### Requirements
- 1) According to the rideshare commission text, how high does research by ridester.com show the actual commission to be?
- 2) Continue the rideshare commission text from its last bullet point.

### Text block
Uber/Lyft advertise they charge a 25% commission to drivers for using their platform. But research by ridester.com shows the actual commission to be as high as 55%.

55% for connecting the driver to the rider despite the driver taking on most of the risk and work? While a majority of the revenue could be going to the platform, the driver still has to pay for insurance, gas, maintenance, and car payments.

Solution:

A shared mobility network of riders, drivers, and moderators with the minimum take rates necessary to incentivize people to build and maintain the network.

  • Ratings from riders, drivers, and moderators can be stored in an immutable track record.
  • Automatic payments can be made through smart contracts as soon as the ride ends.
  • Dispute resolution and background checks can be handled using a group of paid but independent moderators.

Click-target data:
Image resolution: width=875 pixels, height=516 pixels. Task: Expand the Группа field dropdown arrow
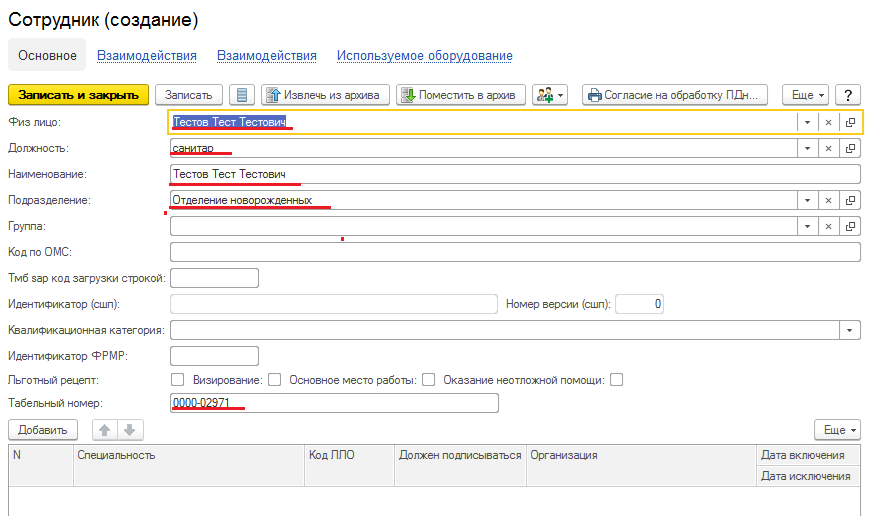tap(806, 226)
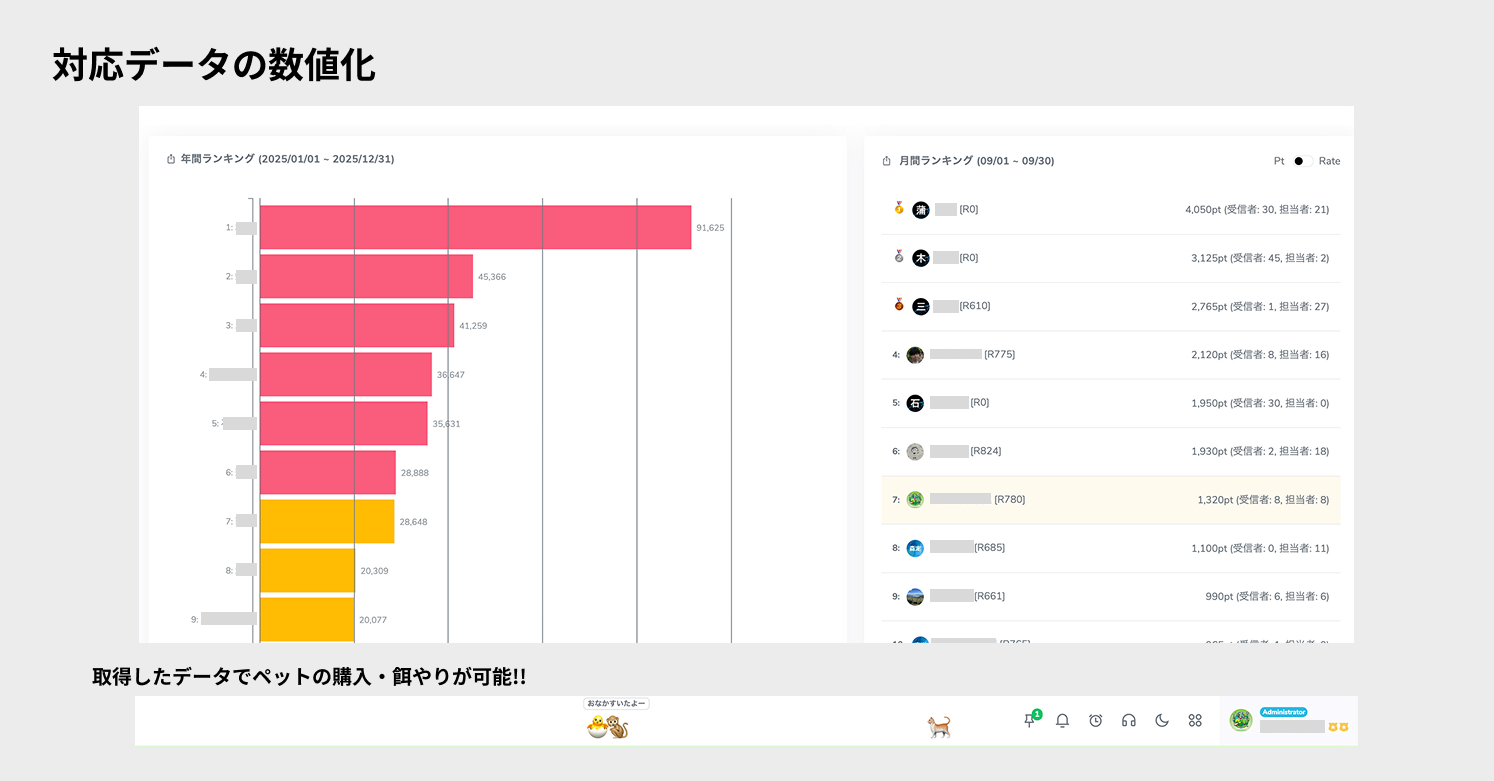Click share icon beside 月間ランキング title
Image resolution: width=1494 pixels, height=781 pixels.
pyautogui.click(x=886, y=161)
==
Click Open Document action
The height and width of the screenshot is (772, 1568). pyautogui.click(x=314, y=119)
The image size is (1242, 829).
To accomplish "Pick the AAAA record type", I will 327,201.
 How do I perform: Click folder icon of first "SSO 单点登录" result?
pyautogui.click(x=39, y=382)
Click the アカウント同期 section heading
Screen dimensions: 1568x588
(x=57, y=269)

### Per-task answers
- 1) As high as 55%.

- 2)
  • Cheaper rides could result in lower car ownership (think Tesla autonomous fleet), which could reduce the traffic and environmental impact.
  • Pricing can be calculated and shared more transparently with both riders and drivers.

The same concept can be applied to food delivery like Uber Eats and grocery delivery like Instacart where the take rates can be even higher than ridesharing.  

Cutting out the middlemen allows the riders to pay less and drivers to make more. Software companies like Uber can be replaced with pure software solutions built and maintained by the community.